Juana Portugal (INI/Fiocruz)
The international clinical trial HPTN 083 has proven that PrEP (HIV pre-exposure prophylaxis) containing CAB-LA (long-acting injectable Cabotegravir) used every eight weeks yielded efficacy superior to Truvada in the prevention of infection by the virus. “This is an unprecedented success for the field of HIV prevention. PrEP with CAB-LA is a new and powerful strategy that can really make a difference in controlling the HIV/Aids epidemic, emphasized Beatriz Grinsztejn, chief of the STDs and Aids Clinical Research Laboratory of the National Institute Infectious Diseases Evandro Chagas (INI/Fiocruz). Grinsztejn coordinated, on a global level, the clinical trial in partnership with Raphael Landovitz, associate professor of the Division of Infectious Diseases of David Geffen School of Medicine, at the University of California in Los Angeles (UCLA). The announcement was made last Wednesday (July 8), during the 23rd International Aids Conference (Aids 2020).
Study compared efficacy and safety in 4,570 HIV-negative PrEP volunteers containing CAB-LA with PrEP with Truvada.
The study was carried out by the HIV Prevention Trials Network (HPTN) and financed by the National Institute of Allergy and Infectious Diseases/National Institutes of Health (NIAID/NIH) of the United States. The HIV/Aids Clinical Trials Unit led by researcher Beatriz Grinsztejn has been a part of the HPTN since 1999.
HPTN 083 was the first large-scale clinical trial containing a long-acting injectable drug to prevent HIV infection. The trial compared the efficacy and safety in 4,570 HIV-negative PrEP volunteers containing CAB-LA and PrEP with Truvada. The subjects of the research were gay men, other men who have sex with men, transvestite and trans women who have sex with men, in 43 research centers in seven countries (South Africa, Argentina, Brazil, United States, Peru, Thailand, and Vietnam). Inclusion began in November 2016. Two thirds of the group of participants are under 30 years old, and 12% are trans women and transvestites. The clinical coordination of the trial at the STD and Aids Clinical Trial Laboratory of INI/Fiocruz was made by Lara Esteves Coelho, researcher of the unit, which is the research center with the highest number of participants (240) from among all other centers in the world.
The participants, all considered at increased risk of acquiring HIV, were randomly assigned to receive PrEP either containing long-acting injectable Cabotegravir (CAB-LA) every eight weeks or Truvada daily. According to the design of the clinical trial, each volunteer would be given Cabotegravir or Truvada for three years in the blind phase of the study (when neither the participants nor the researchers know which drug the patients are taking).

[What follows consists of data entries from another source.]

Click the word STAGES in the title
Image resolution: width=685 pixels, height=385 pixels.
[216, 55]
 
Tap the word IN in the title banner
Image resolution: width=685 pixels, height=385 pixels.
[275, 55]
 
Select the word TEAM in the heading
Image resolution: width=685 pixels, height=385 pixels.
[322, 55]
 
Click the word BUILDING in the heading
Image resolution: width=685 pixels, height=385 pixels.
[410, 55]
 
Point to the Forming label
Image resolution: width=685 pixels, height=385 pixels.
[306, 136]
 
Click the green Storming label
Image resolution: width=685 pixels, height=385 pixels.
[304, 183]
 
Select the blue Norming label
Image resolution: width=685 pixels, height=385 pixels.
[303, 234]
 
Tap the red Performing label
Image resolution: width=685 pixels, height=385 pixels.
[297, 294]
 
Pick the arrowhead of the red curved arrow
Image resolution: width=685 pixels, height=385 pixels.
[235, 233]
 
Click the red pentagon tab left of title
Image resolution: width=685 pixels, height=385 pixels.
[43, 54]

In the first of the three intermediary analysis in the protocol, the Data Monitoring and Safety Committee verified that the data showed PrEP containing long-acting Cabotegravir (CAB-LA) yielded superior results. Among those using Cabotegravir, the acquisition rate of HIV infection was 66% lower than among those using Truvada daily. From the total of 52 people who were infected by HIV during the study, 39 were allocated in the Truvada arm of the study, while only 13 were in the Cabotegravir arm.
“HPTN 083 was the first PrEP trial designed with a focus on the more vulnerable populations among the vulnerable, which had been little represented in previous PrEP trials: young people, black people, transvestites, and trans women. The results will help diminish disparities in access to PrEP benefits”, stated Grinsztejn. The trial was presented by Beatriz Grinsztejn during the 23rd International Aids Conference (Aids 2020), on 9 July.
The HIV Prevention Trials Network (HPTN) is a global network of collaborative clinical trials that brings together researchers, ethics specialists, members of the community, and other partners, to develop and test the safety and efficacy of interventions projected to prevent HIV acquisition and transmission. The HPTN collaborates with more than 85 research venues for clinical research in 19 countries, to evaluate new interventions and HIV prevention strategies in populations considered more vulnerable to infection. The HPTN research agenda - more than 50 ongoing or concluded trials with more than 161 thousand participants enrolled and validated - focuses mainly on the use of integrated strategies: use of anti-retroviral drugs (anti-retroviral therapy and pre-exposure prophylaxis); interventions for substance abuse, especially injectable drugs; behavioral interventions to reduce risk; and structural interventions.